Hoping to identify the "influences" that might have been at work in the world at the time of his birth, writer Arthur Koestler once cast what he called his "secular horoscope." He read through a copy of the London Times from the day after he was born—Sept. 6, 1905—and found pogroms, industrial strikes, "disturbances in Kishinieff," and the Russian empire's failed war against Japan. All, he reckoned, were harbingers of the political events that eventually shaped his life: the collapse of empires, the Russian revolution, the rise of Hitler, the twilight of liberalism.
Now that we are reaching the end of what seems destined to remain a nameless decade, I'd like to borrow this idea and cast the "secular horoscope" of the new decade to come. Though I don't have the benefit of hindsight, as Koestler did, there are a few stories that might well turn out to be harbingers of political events to come.
This being the 21st century, I'm not going to start with the London Times but, rather, with the online edition of the Times of India, which several days ago published a story on the world's fastest train. If deployed in the United States, this train, which travels around 250 mph, would do Washington to New York in less than an hour, San Francisco to Los Angeles in an hour and a half. But, of course, it is impossible—for political, financial, and administrative reasons—to imagine such a train in the United States anytime soon. Instead, the new train is "expected to act as a catalyst in the development of central China," for it is the Chinese who have just announced their intention to produce it. Just as America built the interstate highways as it ascended to economic power in the 1950s, in other words, China is set to build its fast-train network as it ascends to economic power in the 2010s.
Elsewhere in the news, other authoritarian regimes are in trouble: The riots in Iran this week are by far the most serious since those that followed the June 12 elections. Tens of thousands of people once again took to the streets, openly defied the authorities, fought the police, and proved, once again, that the regime's "divinely derived" legitimacy is in tatters. At the same time, the Turkish newspaper Hurriyet drew my attention to another piece of Chinese infrastructure that happens to be bad for another bunch of authoritarians: It describes the new gas pipeline, just opened, between Turkmenistan and China. Since Russia's gas fortunes have long been based upon paying Central Asians low prices for gas and charging Europeans high ones, this could—maybe, possibly—spell the beginning of the end of Gazprom's, and Russia's, dominance of Eurasia.

**Data for analysis**
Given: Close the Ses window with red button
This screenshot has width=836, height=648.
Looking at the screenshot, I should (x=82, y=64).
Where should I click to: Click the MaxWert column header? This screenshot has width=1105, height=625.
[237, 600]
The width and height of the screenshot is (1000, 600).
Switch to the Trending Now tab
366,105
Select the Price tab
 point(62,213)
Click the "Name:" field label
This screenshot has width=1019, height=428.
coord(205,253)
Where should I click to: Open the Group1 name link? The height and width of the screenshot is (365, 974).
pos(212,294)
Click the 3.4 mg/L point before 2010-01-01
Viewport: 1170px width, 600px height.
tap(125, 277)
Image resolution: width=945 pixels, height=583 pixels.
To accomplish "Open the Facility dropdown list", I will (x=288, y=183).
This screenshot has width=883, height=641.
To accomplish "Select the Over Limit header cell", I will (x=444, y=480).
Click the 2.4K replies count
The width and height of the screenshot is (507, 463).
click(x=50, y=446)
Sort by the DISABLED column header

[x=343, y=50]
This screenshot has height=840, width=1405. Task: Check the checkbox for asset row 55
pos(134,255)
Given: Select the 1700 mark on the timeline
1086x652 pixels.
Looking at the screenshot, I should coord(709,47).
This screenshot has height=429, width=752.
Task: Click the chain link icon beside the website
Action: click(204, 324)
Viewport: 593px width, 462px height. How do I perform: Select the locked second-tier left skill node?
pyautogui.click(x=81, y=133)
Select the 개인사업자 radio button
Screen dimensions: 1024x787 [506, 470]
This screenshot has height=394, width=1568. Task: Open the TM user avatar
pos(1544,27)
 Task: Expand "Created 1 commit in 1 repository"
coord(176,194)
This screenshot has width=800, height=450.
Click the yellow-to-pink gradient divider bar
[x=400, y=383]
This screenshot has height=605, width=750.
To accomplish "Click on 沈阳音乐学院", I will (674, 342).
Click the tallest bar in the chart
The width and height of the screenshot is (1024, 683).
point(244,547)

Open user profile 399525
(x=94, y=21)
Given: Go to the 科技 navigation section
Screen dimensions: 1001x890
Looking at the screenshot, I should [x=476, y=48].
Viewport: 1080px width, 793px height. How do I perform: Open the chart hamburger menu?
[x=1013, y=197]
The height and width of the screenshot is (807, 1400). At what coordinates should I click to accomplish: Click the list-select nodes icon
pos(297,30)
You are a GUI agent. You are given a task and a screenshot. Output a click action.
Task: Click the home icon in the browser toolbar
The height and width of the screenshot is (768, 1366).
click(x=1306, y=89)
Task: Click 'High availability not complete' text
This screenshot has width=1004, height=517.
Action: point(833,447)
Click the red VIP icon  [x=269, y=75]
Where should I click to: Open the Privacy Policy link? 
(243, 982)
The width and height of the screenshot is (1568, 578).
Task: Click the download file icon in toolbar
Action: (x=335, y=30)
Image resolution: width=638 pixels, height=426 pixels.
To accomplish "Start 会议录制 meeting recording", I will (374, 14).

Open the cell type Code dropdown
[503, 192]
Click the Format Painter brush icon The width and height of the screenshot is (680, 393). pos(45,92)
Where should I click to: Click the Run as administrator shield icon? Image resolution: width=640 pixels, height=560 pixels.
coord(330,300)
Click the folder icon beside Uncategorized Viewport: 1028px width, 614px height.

**Parts of the exercise**
[A] Reproduce the passage of the secular horoscope essay that starts at "Elsewhere in the" and ends at "dominance of Eurasia.".
[B] Write the next part of the essay on a secular horoscope for the coming decade, picking up after its final sentence.

**Answers by item number**
[A]
Elsewhere in the news, other authoritarian regimes are in trouble: The riots in Iran this week are by far the most serious since those that followed the June 12 elections. Tens of thousands of people once again took to the streets, openly defied the authorities, fought the police, and proved, once again, that the regime's "divinely derived" legitimacy is in tatters. At the same time, the Turkish newspaper Hurriyet drew my attention to another piece of Chinese infrastructure that happens to be bad for another bunch of authoritarians: It describes the new gas pipeline, just opened, between Turkmenistan and China. Since Russia's gas fortunes have long been based upon paying Central Asians low prices for gas and charging Europeans high ones, this could—maybe, possibly—spell the beginning of the end of Gazprom's, and Russia's, dominance of Eurasia.

[B]
Finally, if you were paying attention to the news around Christmas, it was hard to miss the rather weird story of the Nigerian man who smuggled some explosive powder into his underwear and tried to blow up an airplane. The attack was, in fact, a failure, a clumsy attempt that was foiled by other passengers—and if the attacker is claiming allegiance to al-Qaida, that reflects rather badly on al-Qaida. It's not that the incident wasn't serious—it could have ended in a horrible tragedy—it's just that it doesn't look like the work of a well-organized, well-funded conspiracy, which 9/11 definitely did.
And what do these headlines tell us? If I had to read the tea leaves and make a grand prediction, I would say that in the closing days of the 2000s, the future does not look good for all authoritarian regimes. However, the signs are very positive for one particular authoritarian regime: China. Partly this is because the Chinese, unlike the Iranians and the Russians, continue to deliver prosperity, and in the current era it is prosperity, not ideology, that keeps authoritarian regimes in power.
Perhaps, then, we are embarking not upon a new twilight of liberalism but, rather, on an era in which prosperity, in the form of infrastructure as well as consumption, becomes the focus of international competition and U.S. foreign policy. We are already heading that way: The Copenhagen climate summit failed, after all, because the United States and China could not agree on a matter that affected their prospects for growth. Meanwhile, Islamic fundamentalist terrorism, the focus of U.S. foreign policy for the past decade, is dwindling to the status of major nuisance.
Which makes sense, since we were talking about China and the possible consequences of Chinese prosperity back at the beginning of the last decade (remember the bitter argument in May 2000 about giving China most-favored-nation status?) before we started talking about Islamic terrorism. There is something reassuring about the regularity with which China always returns to the center of international attention, decade after decade—as well as the regularity with which we are always distracted by something else.
Maybe the Teens will be different. Happy New Year.